- Stated problem
Could you rewrite every one of the rows below as a JSON list of strings, one string per line, leaving out any blank lines?

(A block of data)
━━━
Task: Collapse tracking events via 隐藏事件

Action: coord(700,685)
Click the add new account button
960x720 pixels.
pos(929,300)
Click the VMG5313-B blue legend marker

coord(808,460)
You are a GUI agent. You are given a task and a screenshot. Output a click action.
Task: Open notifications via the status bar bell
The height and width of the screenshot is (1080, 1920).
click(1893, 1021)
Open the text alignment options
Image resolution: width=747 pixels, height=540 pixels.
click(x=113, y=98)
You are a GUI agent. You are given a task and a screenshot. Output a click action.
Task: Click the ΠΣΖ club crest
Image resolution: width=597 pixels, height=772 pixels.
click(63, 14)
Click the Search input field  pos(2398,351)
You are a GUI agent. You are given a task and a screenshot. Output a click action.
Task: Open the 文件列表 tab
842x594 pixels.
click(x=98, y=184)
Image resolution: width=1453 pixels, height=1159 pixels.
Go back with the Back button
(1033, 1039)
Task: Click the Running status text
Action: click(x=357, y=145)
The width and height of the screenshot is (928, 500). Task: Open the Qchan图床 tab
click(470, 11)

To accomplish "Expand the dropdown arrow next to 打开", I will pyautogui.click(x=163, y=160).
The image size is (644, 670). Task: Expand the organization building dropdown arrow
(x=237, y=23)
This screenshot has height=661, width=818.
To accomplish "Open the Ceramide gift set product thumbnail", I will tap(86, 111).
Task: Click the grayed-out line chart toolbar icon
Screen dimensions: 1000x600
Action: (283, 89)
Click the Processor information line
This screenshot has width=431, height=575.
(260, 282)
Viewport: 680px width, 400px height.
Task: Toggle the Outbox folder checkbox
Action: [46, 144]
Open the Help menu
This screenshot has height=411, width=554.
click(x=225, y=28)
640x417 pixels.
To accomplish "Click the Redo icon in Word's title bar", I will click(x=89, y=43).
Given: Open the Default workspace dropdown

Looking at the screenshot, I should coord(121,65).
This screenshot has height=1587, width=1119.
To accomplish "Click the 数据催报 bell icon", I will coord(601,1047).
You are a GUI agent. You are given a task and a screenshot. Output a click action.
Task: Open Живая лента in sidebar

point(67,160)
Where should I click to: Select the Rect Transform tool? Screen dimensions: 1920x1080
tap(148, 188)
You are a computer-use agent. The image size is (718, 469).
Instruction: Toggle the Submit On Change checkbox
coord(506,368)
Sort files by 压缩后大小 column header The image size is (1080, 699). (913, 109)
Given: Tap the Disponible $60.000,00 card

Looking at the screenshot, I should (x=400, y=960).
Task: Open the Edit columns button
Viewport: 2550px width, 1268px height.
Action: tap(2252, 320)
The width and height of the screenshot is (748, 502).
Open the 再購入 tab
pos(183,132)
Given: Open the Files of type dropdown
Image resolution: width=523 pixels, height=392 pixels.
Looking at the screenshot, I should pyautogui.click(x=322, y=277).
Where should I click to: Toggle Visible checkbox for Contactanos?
━━━
- Answer to this problem
[
  "Task: Collapse tracking events via 隐藏事件",
  "Action: coord(700,685)",
  "Click the add new account button",
  "960x720 pixels.",
  "pos(929,300)",
  "Click the VMG5313-B blue legend marker",
  "coord(808,460)",
  "You are a GUI agent. You are given a task and a screenshot. Output a click action.",
  "Task: Open notifications via the status bar bell",
  "The height and width of the screenshot is (1080, 1920).",
  "click(1893, 1021)",
  "Open the text alignment options",
  "Image resolution: width=747 pixels, height=540 pixels.",
  "click(x=113, y=98)",
  "You are a GUI agent. You are given a task and a screenshot. Output a click action.",
  "Task: Click the ΠΣΖ club crest",
  "Image resolution: width=597 pixels, height=772 pixels.",
  "click(63, 14)",
  "Click the Search input field  pos(2398,351)",
  "You are a GUI agent. You are given a task and a screenshot. Output a click action.",
  "Task: Open the 文件列表 tab",
  "842x594 pixels.",
  "click(x=98, y=184)",
  "Image resolution: width=1453 pixels, height=1159 pixels.",
  "Go back with the Back button",
  "(1033, 1039)",
  "Task: Click the Running status text",
  "Action: click(x=357, y=145)",
  "The width and height of the screenshot is (928, 500). Task: Open the Qchan图床 tab",
  "click(470, 11)",
  "To accomplish \"Expand the dropdown arrow next to 打开\", I will pyautogui.click(x=163, y=160).",
  "The image size is (644, 670). Task: Expand the organization building dropdown arrow",
  "(x=237, y=23)",
  "This screenshot has height=661, width=818.",
  "To accomplish \"Open the Ceramide gift set product thumbnail\", I will tap(86, 111).",
  "Task: Click the grayed-out line chart toolbar icon",
  "Screen dimensions: 1000x600",
  "Action: (283, 89)",
  "Click the Processor information line",
  "This screenshot has width=431, height=575.",
  "(260, 282)",
  "Viewport: 680px width, 400px height.",
  "Task: Toggle the Outbox folder checkbox",
  "Action: [46, 144]",
  "Open the Help menu",
  "This screenshot has height=411, width=554.",
  "click(x=225, y=28)",
  "640x417 pixels.",
  "To accomplish \"Click the Redo icon in Word's title bar\", I will click(x=89, y=43).",
  "Given: Open the Default workspace dropdown",
  "Looking at the screenshot, I should coord(121,65).",
  "This screenshot has height=1587, width=1119.",
  "To accomplish \"Click the 数据催报 bell icon\", I will coord(601,1047).",
  "You are a GUI agent. You are given a task and a screenshot. Output a click action.",
  "Task: Open Живая лента in sidebar",
  "point(67,160)",
  "Where should I click to: Select the Rect Transform tool? Screen dimensions: 1920x1080",
  "tap(148, 188)",
  "You are a computer-use agent. The image size is (718, 469).",
  "Instruction: Toggle the Submit On Change checkbox",
  "coord(506,368)",
  "Sort files by 压缩后大小 column header The image size is (1080, 699). (913, 109)",
  "Given: Tap the Disponible $60.000,00 card",
  "Looking at the screenshot, I should (x=400, y=960).",
  "Task: Open the Edit columns button",
  "Viewport: 2550px width, 1268px height.",
  "Action: tap(2252, 320)",
  "The width and height of the screenshot is (748, 502).",
  "Open the 再購入 tab",
  "pos(183,132)",
  "Given: Open the Files of type dropdown",
  "Image resolution: width=523 pixels, height=392 pixels.",
  "Looking at the screenshot, I should pyautogui.click(x=322, y=277).",
  "Where should I click to: Toggle Visible checkbox for Contactanos?"
]